AK108 has asked for the wisdom of the Perl Monks concerning the following question:

I'm working (as a developer that's relatively new to the project) on making a bulletin board more efficient in speed and memory. For its configuration files, it uses mostly executeable Perl code. These files don't change too often.

I was wondering about the efficiency of requiring in a configuration file versus opening it, reading it, and closing it. To make things more interesting, the built-in open and close routines aren't used. It uses subroutines that provide file-locking and more instead. Using a database isn't an option, as the board uses flatfiles for everything and it makes no sense to require a database.

Also, if using Perl code as options is better, should I use Data::Dumper or a similar module instead of building up the options (which are just strings and mostly true or false) without it?

P.S. if you recommend a module, it needs to run on the old 5.004-ish versions, and with a pure-Perl implementation.

Edit1: Thought of more stuff to add.

  • Comment on Using Perl files for options versus flatfiles?

Replies are listed 'Best First'.
Re: Using Perl files for options versus flatfiles?
by davido (Cardinal) on Jan 30, 2006 at 06:24 UTC

    I think if you find yourself trying to optimize how a configuration file is loaded, you might be barking up the wrong tree for improvements of the code's efficiency. Do you know this to be a bottleneck? Or are you just guessing that it is? If startup time is the problem, maybe converting the script over to mod_perl could be more of a long-term solution.

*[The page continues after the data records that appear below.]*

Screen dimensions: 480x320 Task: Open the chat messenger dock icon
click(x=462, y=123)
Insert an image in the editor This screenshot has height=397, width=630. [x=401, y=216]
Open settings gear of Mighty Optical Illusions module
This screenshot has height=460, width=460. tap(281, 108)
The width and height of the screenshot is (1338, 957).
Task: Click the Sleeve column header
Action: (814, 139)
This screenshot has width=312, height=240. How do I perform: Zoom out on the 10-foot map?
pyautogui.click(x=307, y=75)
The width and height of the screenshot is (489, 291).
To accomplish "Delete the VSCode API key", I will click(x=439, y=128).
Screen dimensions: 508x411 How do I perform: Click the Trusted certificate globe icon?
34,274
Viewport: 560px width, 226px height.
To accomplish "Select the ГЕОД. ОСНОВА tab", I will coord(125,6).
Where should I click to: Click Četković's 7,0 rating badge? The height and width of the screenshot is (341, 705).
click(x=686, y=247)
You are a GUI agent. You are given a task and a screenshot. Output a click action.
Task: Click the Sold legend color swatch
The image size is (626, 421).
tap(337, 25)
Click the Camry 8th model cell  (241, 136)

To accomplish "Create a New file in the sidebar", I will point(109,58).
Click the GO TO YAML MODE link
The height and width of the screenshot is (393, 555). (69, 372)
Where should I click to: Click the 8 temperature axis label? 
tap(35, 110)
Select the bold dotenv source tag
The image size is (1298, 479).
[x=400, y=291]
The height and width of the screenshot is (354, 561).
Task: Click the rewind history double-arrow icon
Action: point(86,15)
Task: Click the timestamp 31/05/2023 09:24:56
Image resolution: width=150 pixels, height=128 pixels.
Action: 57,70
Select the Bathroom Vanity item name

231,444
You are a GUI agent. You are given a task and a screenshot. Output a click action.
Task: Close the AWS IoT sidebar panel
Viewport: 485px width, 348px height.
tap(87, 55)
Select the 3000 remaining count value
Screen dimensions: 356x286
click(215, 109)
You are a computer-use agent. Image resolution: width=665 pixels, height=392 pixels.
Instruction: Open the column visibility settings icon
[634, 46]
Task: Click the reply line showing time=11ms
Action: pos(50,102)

    I'm not saying you couldn't shave a few nanoseconds off startup time by tweaking how your config file gets loaded. I'm just saying that nanoseconds are small, and you may find microseconds and milliseconds hiding in other places instead.


    Dave

Re: Using Perl files for options versus flatfiles?
by strat (Canon) on Jan 30, 2006 at 10:39 UTC

    Before benchmarking and tuning, first try to profile your script, i.e. to find out where it "wastes" most of its time.

    A good starting point may be the module Devel::Dprof (perl >= 5.003): just run your script with perl -d:DProf script.pl optionalParameters, which will produce a file tmon.out. Have a look at this file with the command dprofpp tmon.out

    If this doesn't tell you things you didn't know, maybe Devel::SmallProf might be a finer approach.

    Well, if you know (not guess) the parts that can be optimized, then try to find different Algorithms (require, open, ...) or Code and benchmark these (e.g. with Benchmark); but take care to benchmark a good representation of the data you work with, and not just some special values that might never come

    Best regards,
    perl -e "s>>*F>e=>y)\*martinF)stronat)=>print,print v8.8.8.32.11.32"

    Edit: g0n - fixed cpan links

Re: Using Perl files for options versus flatfiles?
by ambrus (Abbot) on Jan 30, 2006 at 08:22 UTC

    I think it count much more in terms of efficency if you used fastcgi or modperl or a similar persistent system so that the configuration files don't have to be loaded too often.

Re: Using Perl files for options versus flatfiles?
by glasswalk3r (Friar) on Jan 30, 2006 at 12:55 UTC

    The previous monks already gave good advices about using the Perl profiler and Benchmark, so I won't repeat them. After deciding it the program bottleneck is really the configuration file, then you may want to try using Storable and mod_perl/fastCGI to load only once the configuration file into memory. If your configuration file is not big, I can tell you by experience that using Storable will make it slower than parsing everything (but storing it into memory may help). So you should test it and see what is better.

    Of course, maybe using such a old Perl version may make this impossible, which I'm not so sure. Despite how difficult is for you to update your Perl version, I think is worth to do it: probably you would gain some more performance using it.

    Alceu Rodrigues de Freitas Junior
    ---------------------------------
    "You have enemies? Good. That means you've stood up for something, sometime in your life." - Sir Winston Churchill
Re: Using Perl files for options versus flatfiles?
by idle (Friar) on Jan 30, 2006 at 08:30 UTC
    You can use Time::HiRes for benchmarking. On 5.005 it work.